Instead of taking accountability for this mess, conservatives are firing off the latest B.S. storm. Here's what you need to know to fire back.

Here it is: our moment of economic truth. We're standing at that historic fork in the road where the nation decides, now and for the foreseeable future, whether it's going to hang on to the catastrophic assumptions of the free-market fundamentalists and rely once more on the nostrums that have so far failed to fix the mess, or take a bold step down a new, more progressive path that will finally re-empower the American people to build an economy that works for us all.

As usual, the conservatives have absolutely no conscience about what they did to create this mess. If they did, they'd all be holed up in their gated communities or on their private islands, embarrassed into silence at best and terrified of peasant uprisings at worst. Instead, they're jetting into D.C. en masse in a last-ditch attempt to head the country off -- or at least make sure that any money that does get spent ends up, as it always has, in their pockets.

To that end, the self-serving myths are starting to fly so thick and fast that the staff here at CAF has been working full-time to keep ahead of them. Here's some of what they're flinging in this latest B.S. storm -- and what you need to know to fire back.

1. The proposed recovery package is too big.

False. Most progressive economists agree (and Paul Krugman is downright emphatic) that it's going to take a minimum of a trillion dollars of well-placed investment to pull our economy out of this ditch. This is no time for half-measures, blue-ribbon committees, pilot projects, or trial balloons: this is a life-or-death crisis that requires immediate and massive intervention.

CAF Senior Fellow Bernie Horn puts it this way: "The American economy is huge and it’s at a standstill. It’s like a motionless 100-car freight train -- or one going backwards slowly. A small locomotive simply can’t pull it forward. We need an engine large enough to work, one that can create millions of jobs. If anything, a $775 billion 2-year plan may be too small rather than too big."

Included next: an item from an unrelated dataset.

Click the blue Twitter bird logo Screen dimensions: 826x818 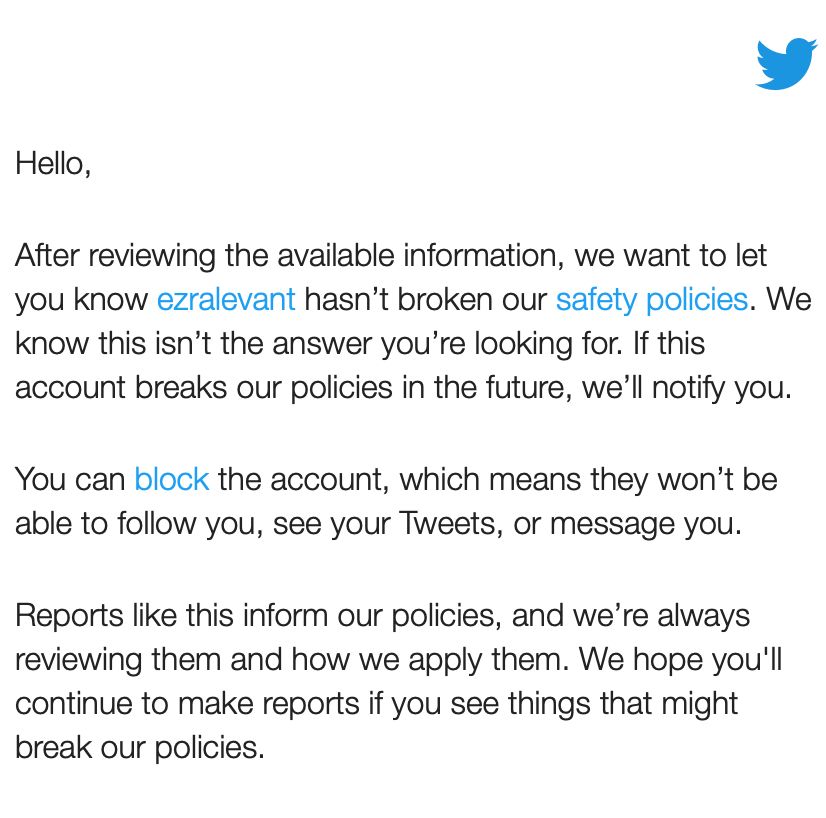point(786,64)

Dean Baker of the Economic Policy Institute echoed this same thing on MSNBC's "Countdown" last Tuesday night. It's got to be big. And it's got to be now. Anything too small -- or too late -- and the American economy will be at serious risk of stagnating the same way Japan's did in the 1990s.

2. If we can't afford (insert pet project here), we certainly can't afford this.

Yes, we can. What we really can't afford is a huge recession that undercuts the tax base. That's a vicious cycle that will make it increasingly harder to dig out the longer this goes on. The Congressional Budget Office projects that the current slowdown will cost the federal government $166 billion in lost tax revenues in 2009 -- a number that could easily get even larger in coming years if we fall into a real depression. If we get on that trendline, we could lose a trillion dollars in government revenues by the end of Obama's first term. We need to invest what we have while we still have it if we hope to have a strong economy going forward.

This argument is based on the limited view that wealth is mainly generated by loaning or borrowing at interest -- a common enough assumption among financial people over the past 30 years. A more progressive view is that real wealth is generated by labor, combined with access to resources required for production. Putting people to work creates wealth. So does ensuring that our current failing energy regime is replaced as rapidly as possible with one that's infinitely renewable and that we will finally be in full control of. And so do other kinds of infrastructure investments, which form the footing on which a new round of businesses can rise and thrive.